Mas eu continuo sem entender direito o que é este negócio de padecer no paraíso...

Ser mãe
Coelho Neto

Ser mãe é desdobrar fibra por fibra 
o coração! Ser mãe é ter no alheio 
lábio que suga, o pedestal do seio, 
onde a vida, onde o amor, cantando, vibra. 
  
Ser mãe é ser um anjo que se libra 
sobre um berço dormindo!  É ser anseio, 
é ser temeridade, é ser receio, 
é ser força que os males equilibra! 
  
Todo o bem que a mãe goza é bem do 
filho, espelho em que se mira afortunada, 
Luz que lhe põe nos olhos novo brilho! 
  
Ser mãe é andar chorando num sorriso! 
Ser mãe é ter um mundo e não ter nada! 
Ser mãe é padecer num paraíso! 

Vamos voltar para a música porque, apesar dos argumentos de Perfilino Neto, continuo insatisfeita com a produção musical brasileira sobre mães.

Merecemos muito mais...

Na verdade o meu sentimento é de que Marisa Monte, Maria Rita, Fernanda Takai e Vanessa da Mata nos devem músicas falando de maternidade.

Isso no barato.

A MPB de saias tá péssima nesse quesito.

Isso é um protesto público!

O site Equina Musical tem uma materinha bacana (http://www.esquinamusical.com.br/10-musicas-brasileiras-para-as-maes/) sobre músicas para mães.
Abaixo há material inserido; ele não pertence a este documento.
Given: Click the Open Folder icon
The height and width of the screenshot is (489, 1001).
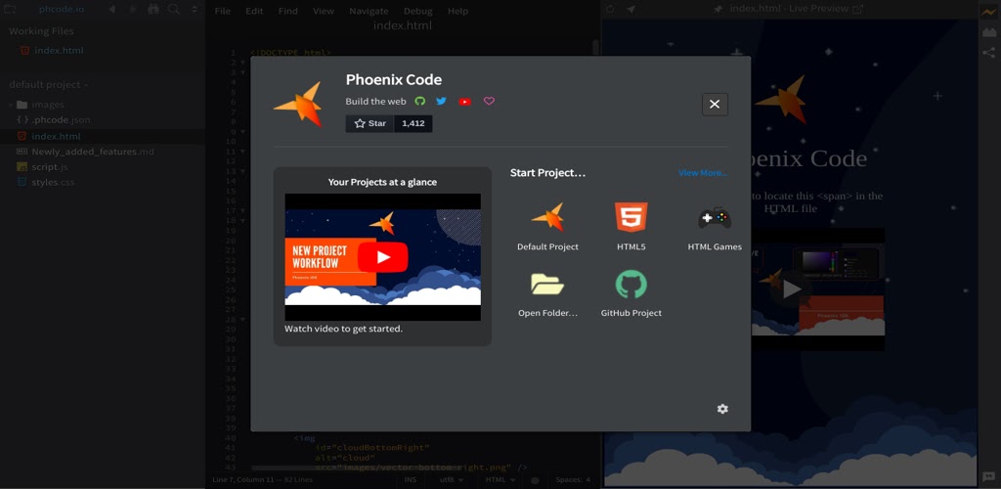Looking at the screenshot, I should click(x=547, y=286).
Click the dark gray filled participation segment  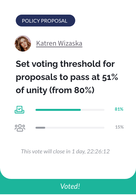tap(40, 127)
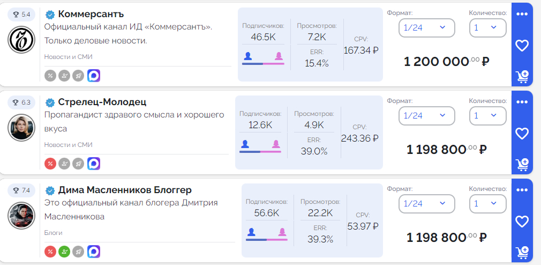Add Коммерсантъ channel to cart

(522, 77)
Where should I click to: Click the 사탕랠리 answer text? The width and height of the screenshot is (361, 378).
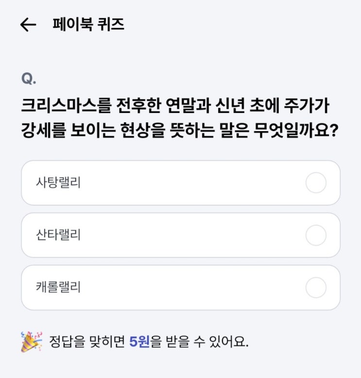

Bom, para rebater, de poeta para poeta, vou agora de Vinícius de Moraes, que claro, deu um belíssima contribuição.

Minha mãe
Vinícius de Moraes

Minha mãe, minha mãe, eu tenho medo
Tenho medo da vida, minha mãe.
Canta a doce cantiga que cantavas
Quando eu corria doido ao teu regaço
Com medo dos fantasmas do telhado.
Nina o meu sono cheio de inquietude
Batendo de levinho no meu braço
Que estou com muito medo, minha mãe.
Repousa a luz amiga dos teus olhos
Nos meus olhos sem luz e sem repouso
Dize à dor que me espera eternamente
Para ir embora. Expulsa a angústia imensa
Do meu ser que não quer e que não pode
Dá-me um beijo na fronte dolorida
Que ela arde de febre, minha mãe.

Aninha-me em teu colo como outrora
Dize-me bem baixo assim: — Filho, não temas
Dorme em sossego, que tua mãe não dorme.
Dorme. Os que de há muito te esperavam
Cansados já se foram para longe.
Perto de ti está tua mãezinha
Teu irmão, que o estudo adormeceu
Tuas irmãs pisando de levinho
Para não despertar o sono teu.
Dorme, meu filho, dorme no meu peito
Sonha a felicidade. Velo eu.

Minha mãe, minha mãe, eu tenho medo
Me apavora a renúncia. Dize que eu fique
Dize que eu parta, ó mãe, para a saudade.
Afugenta este espaço que me prende
Afugenta o infinito que me chama
Que eu estou com muito medo, minha mãe.

Bom. E para terminar vou de Carlos Drummond de Andrade, que mais uma vez diz tudo.

Para sempre
Carlos Drummond de Andrade

Por que Deus permite
Que as mães vão-se embora?
Mãe não tem limite
É tempo sem hora
Luz que não apaga
Quando sopra o vento
E chuva desaba
Veludo escondido
Na pele enrugada
Água pura, ar puro
Puro pensamento
Morrer acontece
Com o que é breve e passa
Sem deixar vestígio
Mãe, na sua graça
É eternidade
Por que Deus se lembra
- Mistério profundo -
De tirá-la um dia?
Fosse eu rei do mundo
Baixava uma lei:
Mãe não morre nunca
Mãe ficará sempre
Junto de seu filho
E ele, velho embora
Será pequenino
Feito grão de milho

Esta coluna é, assim como sempre será tudo que fizer parte dela em mim, uma homenagem à minha mãe.

Também à minha avó. 

Mesmo sendo uma pessoa muito diferente de mim, mesmo errando comigo (e claro que eu também errei com ela), minha mãe foi quem me deu neste mundo régua e compasso.

Quem a conheceu sabe o que estou falando.

Elegante, inteligente, sábia, sensível, ela sabia o que é amor.

Para ela, confessando que agora eu entendo, essa canção.

 

Para todas as que conheço e não conheço, Feliz Dia das Mães!